● Data excerpts:
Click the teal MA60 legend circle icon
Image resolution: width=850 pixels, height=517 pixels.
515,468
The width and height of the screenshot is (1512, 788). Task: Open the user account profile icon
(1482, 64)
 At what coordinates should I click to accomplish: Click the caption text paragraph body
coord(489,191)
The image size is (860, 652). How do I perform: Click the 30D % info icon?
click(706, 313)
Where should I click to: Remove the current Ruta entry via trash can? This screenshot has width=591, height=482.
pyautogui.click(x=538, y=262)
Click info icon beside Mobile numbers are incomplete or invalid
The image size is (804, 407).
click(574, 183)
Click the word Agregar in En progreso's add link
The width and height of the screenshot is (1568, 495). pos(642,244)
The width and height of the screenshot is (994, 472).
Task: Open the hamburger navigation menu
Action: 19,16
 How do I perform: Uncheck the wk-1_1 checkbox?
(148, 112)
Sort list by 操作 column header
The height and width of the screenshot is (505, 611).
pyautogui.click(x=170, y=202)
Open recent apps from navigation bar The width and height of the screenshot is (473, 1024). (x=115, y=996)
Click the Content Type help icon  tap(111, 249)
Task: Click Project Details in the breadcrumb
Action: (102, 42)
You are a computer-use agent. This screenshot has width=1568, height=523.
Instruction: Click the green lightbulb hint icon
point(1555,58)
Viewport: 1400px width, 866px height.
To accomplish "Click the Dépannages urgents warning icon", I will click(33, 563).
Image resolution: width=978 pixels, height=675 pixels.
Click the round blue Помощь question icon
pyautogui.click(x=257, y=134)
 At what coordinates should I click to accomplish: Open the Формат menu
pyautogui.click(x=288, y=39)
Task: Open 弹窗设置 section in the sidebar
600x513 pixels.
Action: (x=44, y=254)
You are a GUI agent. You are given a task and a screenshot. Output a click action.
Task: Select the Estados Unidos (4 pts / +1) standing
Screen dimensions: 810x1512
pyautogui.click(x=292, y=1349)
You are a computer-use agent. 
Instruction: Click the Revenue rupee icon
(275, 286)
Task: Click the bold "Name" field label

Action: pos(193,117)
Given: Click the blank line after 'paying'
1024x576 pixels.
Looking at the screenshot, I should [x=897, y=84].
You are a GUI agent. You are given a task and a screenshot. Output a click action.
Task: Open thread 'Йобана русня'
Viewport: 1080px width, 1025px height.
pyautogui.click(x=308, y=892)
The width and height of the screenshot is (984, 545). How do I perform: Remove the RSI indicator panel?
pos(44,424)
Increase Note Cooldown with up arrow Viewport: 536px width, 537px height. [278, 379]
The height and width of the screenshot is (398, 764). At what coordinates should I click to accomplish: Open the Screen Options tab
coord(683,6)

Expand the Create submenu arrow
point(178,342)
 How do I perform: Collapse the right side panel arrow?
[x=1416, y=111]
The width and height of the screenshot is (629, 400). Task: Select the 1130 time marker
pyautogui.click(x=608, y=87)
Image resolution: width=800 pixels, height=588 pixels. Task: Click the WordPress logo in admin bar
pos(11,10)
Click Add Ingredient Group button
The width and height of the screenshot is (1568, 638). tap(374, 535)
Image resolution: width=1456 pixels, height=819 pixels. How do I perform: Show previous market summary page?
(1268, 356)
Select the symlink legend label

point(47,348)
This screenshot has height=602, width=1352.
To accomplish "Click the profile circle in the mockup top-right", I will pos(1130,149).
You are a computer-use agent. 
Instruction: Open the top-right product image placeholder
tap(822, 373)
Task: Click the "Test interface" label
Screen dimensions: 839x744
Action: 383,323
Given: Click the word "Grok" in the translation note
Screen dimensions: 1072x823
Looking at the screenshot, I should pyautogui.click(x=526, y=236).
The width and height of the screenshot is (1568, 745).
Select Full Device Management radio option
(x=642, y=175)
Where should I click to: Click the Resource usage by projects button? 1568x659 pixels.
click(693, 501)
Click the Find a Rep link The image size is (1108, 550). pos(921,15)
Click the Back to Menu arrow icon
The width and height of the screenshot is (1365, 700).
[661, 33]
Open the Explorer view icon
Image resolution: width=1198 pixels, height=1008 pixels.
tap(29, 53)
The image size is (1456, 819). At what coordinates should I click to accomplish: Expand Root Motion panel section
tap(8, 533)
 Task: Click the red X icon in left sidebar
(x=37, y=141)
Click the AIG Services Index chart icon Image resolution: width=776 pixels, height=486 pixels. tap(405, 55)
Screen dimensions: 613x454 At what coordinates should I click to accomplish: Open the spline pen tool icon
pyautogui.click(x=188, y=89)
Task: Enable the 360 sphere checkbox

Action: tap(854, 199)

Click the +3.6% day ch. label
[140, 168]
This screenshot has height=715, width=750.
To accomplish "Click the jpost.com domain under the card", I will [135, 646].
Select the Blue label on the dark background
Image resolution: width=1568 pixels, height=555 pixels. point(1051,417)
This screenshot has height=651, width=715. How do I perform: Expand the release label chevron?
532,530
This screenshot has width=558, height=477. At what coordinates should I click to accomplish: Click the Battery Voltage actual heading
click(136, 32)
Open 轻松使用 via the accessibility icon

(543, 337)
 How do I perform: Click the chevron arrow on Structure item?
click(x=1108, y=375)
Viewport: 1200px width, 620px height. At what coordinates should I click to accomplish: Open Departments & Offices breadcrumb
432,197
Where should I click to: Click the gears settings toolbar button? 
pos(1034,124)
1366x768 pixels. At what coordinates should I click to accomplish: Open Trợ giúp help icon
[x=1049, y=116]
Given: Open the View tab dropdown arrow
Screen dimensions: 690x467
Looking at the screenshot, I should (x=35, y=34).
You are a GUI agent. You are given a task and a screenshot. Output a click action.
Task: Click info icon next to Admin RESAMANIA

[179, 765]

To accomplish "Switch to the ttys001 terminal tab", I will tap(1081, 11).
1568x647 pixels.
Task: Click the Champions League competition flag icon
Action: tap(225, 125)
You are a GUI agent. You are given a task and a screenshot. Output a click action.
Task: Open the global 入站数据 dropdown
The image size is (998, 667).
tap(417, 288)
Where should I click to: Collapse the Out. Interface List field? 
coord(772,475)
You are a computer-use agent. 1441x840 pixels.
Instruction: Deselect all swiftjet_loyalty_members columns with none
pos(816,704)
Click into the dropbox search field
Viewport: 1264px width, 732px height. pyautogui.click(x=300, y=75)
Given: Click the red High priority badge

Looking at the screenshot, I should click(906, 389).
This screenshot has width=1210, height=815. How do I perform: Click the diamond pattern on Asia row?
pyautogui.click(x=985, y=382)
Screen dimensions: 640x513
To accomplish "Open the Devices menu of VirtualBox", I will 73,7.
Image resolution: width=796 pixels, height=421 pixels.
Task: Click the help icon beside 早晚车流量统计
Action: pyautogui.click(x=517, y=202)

● Prompt: Edit the records from the line with "Given: Click the word" up to and including the line with "(x=642, y=175)", replacing "radio" with "toggle" and leaving everything else unchanged. Give only those lines.

● Written reply:
Given: Click the word "Grok" in the translation note
Screen dimensions: 1072x823
Looking at the screenshot, I should pyautogui.click(x=526, y=236).
The width and height of the screenshot is (1568, 745).
Select Full Device Management toggle option
(x=642, y=175)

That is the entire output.